What is John Vardon Reading?
By John Vardon
When it comes to the reading of new books, and and I’m happy to say that the opportunity comes for me much more frequently in retirement, my choice ( mostly literary) is governed by the love of specific authors, curiosity aroused by reading and conversations with friends, a certain degree of serendipity, or a combination of the above. In my house overflowing with books, I sometimes choose titles at random or find an earlier book from an author I have just read and enjoyed. I do the same in browsing thrift shops and stores selling books used or new.
A less familiar reason for my reading choices is faith in the publisher. I have bought books from Gaspereau Press simply because I like their unique design. Fortunately, they also publish some superlative writers. For quality of writing, content, and design, however, I don’t think Biblioasis has an equal in Canada ( except perhaps The Porcupine’s Quill), thanks in part to editors like John Metcalf and publisher-editor Dan Wells. As soon as I recognize their Cervantes-suggestive windmill logo on the spine, I pull the book of the shelf, regardless of genre. And so it
is that I read poet Robyn Sarah’s memoir about relearning to play the piano, Music Late and Soon, Marius Kociejowski’s A Factotum in the Book Trade, an account of the author’s long experience in selling antiquarian books, and Emily Urquhart’s book of essays, including “Years Thought Days,” a sadly beautiful reflection on her father Tony’s descent into dementia.

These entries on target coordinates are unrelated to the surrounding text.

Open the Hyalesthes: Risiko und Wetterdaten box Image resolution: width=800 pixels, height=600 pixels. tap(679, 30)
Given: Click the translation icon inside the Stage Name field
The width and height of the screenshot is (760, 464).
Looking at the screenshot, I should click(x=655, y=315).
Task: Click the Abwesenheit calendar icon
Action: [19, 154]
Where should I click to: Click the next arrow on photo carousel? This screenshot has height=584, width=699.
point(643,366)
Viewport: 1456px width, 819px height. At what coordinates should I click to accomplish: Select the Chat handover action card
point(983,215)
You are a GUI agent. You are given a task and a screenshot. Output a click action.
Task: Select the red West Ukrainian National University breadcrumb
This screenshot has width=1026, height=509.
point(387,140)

I have digressed a long-winded way from what I am reading now. So let me just mention Lisa Moore, a fine fiction writer who has won The Canadian Authors Association Short Fiction Prize, The Commonwealth Book Prize, and CBC’s Canada Reads. Nominated, long-listed, or short-listed for other prizes, including the Mann-Booker Prize, Moore first published in TNQ almost three decades ago. She also figured prominently in issue 91, which featured fiction from Newfoundland’s Burning Rock Group.
I have just finished Something for Everyone, her latest and possibly best story collection (Anansi, 2018), published 16 years after her first, the time in between devoted to writing one other story collection and five novels.
Few writers can combine plot, characters and narrative technique as engagingly and intelligently as Moore. For me , it’s the third of these elements, the way she tells stories, that elevates her writing so far above the ordinary. The ten stories in Something for Everyone demonstrate her narrative skills convincingly and consistently. Her narrative point of view has always been adventurous and varied, her command of voice consistent, and her use of language, especially her orchestration of detail, impeccable. Just consider these randomly selected lines from “The Fjord of Eternity: “The light at that hour was Bubblicious pink and Orange Crush orange and hazard-tape yellow and it shone through the haze rising from the water, brackish and old-fridge
smelling.”
Her narrative viewpoint is both varied and versatile, too much so to explain adequately in anything short of a PHD thesis. Take for example her tactic of focusing on one incident in a story, moving back and forth from it in time, as she does in “Lovers with the Intensity I’m Talking About”, in which two ex-lovers meet and talk awkwardly in the entrance to a large grocery store,
the automatic doors opening and closing, shoppers entering and entering as a storm rages outside, a central incident reflecting the way in which characters come and go in the narrator’s recollected tempestuous life.
A cliche in the book promotion business is to say that you wouldn’t hesitate to recommend a work to anyone capable of reading. But I do hesitate, bearing in mind the advice of Martin Latham, author of A Bookseller’s Tale: “If you want to get someone to enjoy your heartfelt recommendation, a sort of take/it-or-leave-it insouciance is required. An overly enthusiastic recommendation gives your friend a burden: he or she must find the book life -changing, or they are not deep enough, or insufficiently caring about the friendship itself.” I’m not sure how I’d feel about anyone who disliked Lisa Moore, but I am sure that I don’t wan’t to find out. That said, I did give my eldest daughter a copy of Moore’s selected stories, knowing that she would, as a fiction writer herself, appreciate them more than others.
I am now ninety pages into Moore’s latest novel, this is how we love, drawn in irresistibly by the the was first paragraph, which begins with the narrator learning in a late-night phone call of her son’s near fatal stabbing. Moore’s fictional universe unfolding as it should.
After conducting the interview and writing these three blog posts, John Vardon is now participating as a judge for this year’s Nick Blatchford Occasional Verse Contest.